However, what options do we have if the dependent variable is not continuous, like height, but is instead binary, like survival? For example, we might wish to build a regression model to determine survival in the context of a drug treatment as a function of variables like dosing, patient weight, and so on. Furthermore, we might also wish to assign a probability to a predicted outcome rather than predict a binary outcome. Predicting a 51% chance of survival may have a different interpretation than a prediction of a 98% chance of survival. Framed in this way, the above model is not suitable for this application because probabilities take values between zero and one but the linear regression model described above is constrained by infinity. So, we wish to model a binary outcome based on a linear combination of predictor variables as follows:

\begin{equation*} P(y=1 | x) = f(B_0 + B_1*x_i) \\ \end{equation*}

\begin{equation*} P(y=0 | x) = 1 - P(y=1 | x) = 1 - f(B_0 + B_1*x_i) \end{equation*}

Where:

\begin{equation*} 0 \leq f(x) \leq 1 \end{equation*}

One way to accomplish this is to let f be given by the logistic function such that:

\begin{equation*} P(y=1 | x) = \frac{e^{(B_0 + B_1*x_i)}}{1+e^{(B_0 + B_1*x_i)}} = \frac{1}{1+e^{-(B_0 + B_1*x_i)}} \end{equation*}

This logistic function is useful for a number of reasons:

  • The probability described by this function is bounded by zero and one

  • Increasing the probability for large values of P requires a larger change in x than for values of P close to 0.5 (diminishing returns)

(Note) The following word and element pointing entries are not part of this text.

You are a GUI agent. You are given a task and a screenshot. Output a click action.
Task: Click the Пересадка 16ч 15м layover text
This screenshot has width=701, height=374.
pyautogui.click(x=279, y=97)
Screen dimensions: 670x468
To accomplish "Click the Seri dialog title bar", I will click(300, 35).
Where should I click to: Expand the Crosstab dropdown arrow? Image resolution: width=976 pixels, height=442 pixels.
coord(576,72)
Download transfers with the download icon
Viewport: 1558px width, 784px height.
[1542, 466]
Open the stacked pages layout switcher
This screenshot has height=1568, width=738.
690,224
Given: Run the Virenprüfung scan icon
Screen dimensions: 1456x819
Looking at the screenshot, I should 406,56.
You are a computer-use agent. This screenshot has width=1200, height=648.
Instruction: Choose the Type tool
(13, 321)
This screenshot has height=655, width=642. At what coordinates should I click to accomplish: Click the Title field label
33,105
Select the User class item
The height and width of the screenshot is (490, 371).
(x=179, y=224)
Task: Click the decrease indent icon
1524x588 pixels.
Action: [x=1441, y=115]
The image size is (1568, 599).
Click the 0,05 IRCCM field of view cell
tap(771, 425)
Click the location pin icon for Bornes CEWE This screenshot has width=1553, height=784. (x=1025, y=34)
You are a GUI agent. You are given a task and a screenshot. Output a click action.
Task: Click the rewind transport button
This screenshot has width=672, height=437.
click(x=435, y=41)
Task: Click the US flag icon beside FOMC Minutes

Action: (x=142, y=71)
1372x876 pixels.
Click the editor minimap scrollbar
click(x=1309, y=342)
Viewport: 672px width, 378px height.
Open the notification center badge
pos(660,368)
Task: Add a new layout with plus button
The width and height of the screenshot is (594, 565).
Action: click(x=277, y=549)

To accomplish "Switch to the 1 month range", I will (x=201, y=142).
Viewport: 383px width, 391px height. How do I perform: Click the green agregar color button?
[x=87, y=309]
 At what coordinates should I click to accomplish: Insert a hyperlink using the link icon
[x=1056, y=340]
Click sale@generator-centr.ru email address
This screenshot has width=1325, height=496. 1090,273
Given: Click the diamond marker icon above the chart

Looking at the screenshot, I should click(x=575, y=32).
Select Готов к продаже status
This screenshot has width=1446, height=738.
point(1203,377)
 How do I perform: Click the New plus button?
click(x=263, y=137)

Since the logistic regression model described here will predict probabilities we can fit using maximum likelihood. The likelihood for one observation takes on the same form as that of a Bernoulli random variable:

\begin{equation*} P(y=y_i | x_i) = P(y_i=1 | x_i)^{y_i} * (1 - (P(y_i=1 | x_i))^{1-y_i} \end{equation*}

The form of this equation is useful because one of the two terms on the right hand side of the equation will drop out depending on the value of y. For example:

\begin{equation*} y = 1: \\ P(y=1 | x_i) = P(y_i=1 | x_i)^{1} * (1 - (P(y_i=1 | x_i))^{1-1} = P(y_i=1 | x_i) \end{equation*}

and,

\begin{equation*} y = 0: \\ P(y=0 | x_i) = P(y_i=1 | x_i)^{0} * (1 - (P(y_i=1 | x_i))^{1-0} = 1 - (P(y_i=1 | x_i) \end{equation*}

The likelihood for more n observation takes on the form:

\begin{equation*} L = \prod_{i=1}^{n}P(y=y_i | x_i) \end{equation*}

\begin{equation*} L = \prod_{i=1}^{n}P(y_i=1 | x_i)^{y_i} * (1 - (P(y_i=1 | x_i))^{1-y_i} \end{equation*}

This likelihood is in a troublesome form, and we can ease troubles by applying a montonic transformation by taking the log of the likelihood and turning products into sums:

\begin{equation*} L = \prod_{i=1}^{n}P(y_i=1 | x_i)^{y_i} * (1 - (P(y_i=1 | x_i))^{1-y_i} \end{equation*}

\begin{equation*} L = \sum_{i=1}^n y_i*log(P(y_i=1 | x_i) + ({1-y_i})*(1 - (P(y_i=1 | x_i)) \end{equation*}

If we re-write:

\begin{equation*} P(y_i=1 | x_i) \end{equation*}

as the probability that the yi belongs to the class defined as 1, then we can re-write the log likelihood as:

\begin{equation*} L = \sum_{i=1}^n y_i*log(p_i) + ({1-y_i})*log(1 - (p_i)) \end{equation*}

As before, this likelihood has two components and only one will remain for each i. Maximum likelihood is next determined by setting the derivative of the log likelihood equal to zero and solving for the model parameters, in this case B0 and B1, and this is done computationally. Thus the loss function for the logistic regression model is equal to the negative of the log likelihood! (I think this is a beautiful result).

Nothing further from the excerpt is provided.